The Corner

Mia Love Talks Fundraising, Press

Mia Love is on the cusp of becoming a household name. If she wins her congressional race for Utah’s fourth district, she’ll be the first black female Republican in Congress. And her speech at the convention yesterday — interrupted by chants of “USA! USA!” and “We built that!” — made her Google’s fastest-rising search term, according to the Hill. It helped her campaign with much-needed cash, too; her website reports that more than $125,000 poured into her campaign coffers afterwards, especially important given that her incumbent opponent has more than $1 million in his war chest.  

“Fundraising is going great,” she told National Review Online today. “We always could use more. We’ve got a lot of groups that are coming in to help Jim Matheson because I pose a little bit of a threat.”

She credits her conservatism to her parents, immigrants from Haiti. 

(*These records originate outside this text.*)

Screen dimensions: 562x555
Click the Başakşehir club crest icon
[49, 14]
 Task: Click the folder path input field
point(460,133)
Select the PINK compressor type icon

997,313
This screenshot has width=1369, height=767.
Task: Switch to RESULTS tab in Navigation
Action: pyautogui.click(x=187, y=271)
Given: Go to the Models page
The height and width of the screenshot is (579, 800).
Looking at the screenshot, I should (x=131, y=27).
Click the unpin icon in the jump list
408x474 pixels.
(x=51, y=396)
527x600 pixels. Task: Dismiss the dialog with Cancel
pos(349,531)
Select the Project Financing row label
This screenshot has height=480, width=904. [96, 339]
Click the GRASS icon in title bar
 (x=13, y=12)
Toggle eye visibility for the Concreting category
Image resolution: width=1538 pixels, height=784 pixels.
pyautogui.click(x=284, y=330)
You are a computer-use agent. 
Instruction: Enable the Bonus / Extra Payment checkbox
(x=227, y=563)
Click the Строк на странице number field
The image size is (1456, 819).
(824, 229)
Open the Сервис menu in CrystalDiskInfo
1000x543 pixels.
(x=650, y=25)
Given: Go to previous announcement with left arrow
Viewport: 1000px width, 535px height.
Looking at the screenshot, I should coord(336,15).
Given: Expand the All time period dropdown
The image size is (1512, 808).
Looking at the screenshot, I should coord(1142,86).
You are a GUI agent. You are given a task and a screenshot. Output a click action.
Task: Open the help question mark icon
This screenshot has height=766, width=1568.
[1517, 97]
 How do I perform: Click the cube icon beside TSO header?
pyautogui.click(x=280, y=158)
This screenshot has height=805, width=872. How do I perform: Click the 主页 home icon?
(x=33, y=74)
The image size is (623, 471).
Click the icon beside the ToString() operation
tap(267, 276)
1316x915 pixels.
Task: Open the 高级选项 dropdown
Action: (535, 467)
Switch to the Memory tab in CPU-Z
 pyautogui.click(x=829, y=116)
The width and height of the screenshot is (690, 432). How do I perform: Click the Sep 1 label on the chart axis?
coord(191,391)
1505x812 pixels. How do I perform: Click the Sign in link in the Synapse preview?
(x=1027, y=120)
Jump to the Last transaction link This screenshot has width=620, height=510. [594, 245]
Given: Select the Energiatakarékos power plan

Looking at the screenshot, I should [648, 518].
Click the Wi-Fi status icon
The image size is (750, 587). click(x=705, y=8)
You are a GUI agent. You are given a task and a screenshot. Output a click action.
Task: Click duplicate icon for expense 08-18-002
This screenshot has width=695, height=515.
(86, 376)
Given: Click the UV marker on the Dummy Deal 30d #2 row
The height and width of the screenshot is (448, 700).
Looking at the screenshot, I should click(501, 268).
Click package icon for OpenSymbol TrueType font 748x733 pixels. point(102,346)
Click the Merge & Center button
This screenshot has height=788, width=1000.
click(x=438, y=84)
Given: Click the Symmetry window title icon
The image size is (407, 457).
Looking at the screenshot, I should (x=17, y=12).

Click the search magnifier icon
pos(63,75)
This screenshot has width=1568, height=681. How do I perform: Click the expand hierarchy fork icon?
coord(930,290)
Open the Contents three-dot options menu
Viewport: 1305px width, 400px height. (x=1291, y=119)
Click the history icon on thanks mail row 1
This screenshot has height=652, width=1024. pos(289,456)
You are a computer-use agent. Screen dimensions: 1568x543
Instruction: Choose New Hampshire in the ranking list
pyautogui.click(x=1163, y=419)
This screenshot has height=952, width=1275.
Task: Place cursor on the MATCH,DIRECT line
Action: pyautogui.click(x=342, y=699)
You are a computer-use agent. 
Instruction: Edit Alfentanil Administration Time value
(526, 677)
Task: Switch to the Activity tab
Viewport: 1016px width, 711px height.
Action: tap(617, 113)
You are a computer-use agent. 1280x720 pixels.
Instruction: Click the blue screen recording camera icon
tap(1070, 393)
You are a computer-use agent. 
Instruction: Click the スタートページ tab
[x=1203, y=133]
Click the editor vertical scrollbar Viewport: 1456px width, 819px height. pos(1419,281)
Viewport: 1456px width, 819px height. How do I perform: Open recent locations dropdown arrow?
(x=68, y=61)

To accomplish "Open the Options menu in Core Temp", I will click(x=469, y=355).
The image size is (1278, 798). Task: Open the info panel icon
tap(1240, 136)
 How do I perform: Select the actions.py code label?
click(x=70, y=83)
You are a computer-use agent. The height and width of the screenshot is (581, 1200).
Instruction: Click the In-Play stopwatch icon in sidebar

“They worked hard, they didn’t look to Washington,” she said. “When times got tough, they tightened their belts, they cut their spending, they lived within their means. And so those are the principles I grew up with, and I’m a product of that.”

And she told NR that female and minority Republicans often face heightened press scrutiny.

“Am I surprised by it?” she said. “No. I think that that’s exactly what the current administration fosters — they foster divisiveness. They’re trying to divide us based on social status, income level, and gender. And I think it’s time for us to say we’re not standing for it any longer.”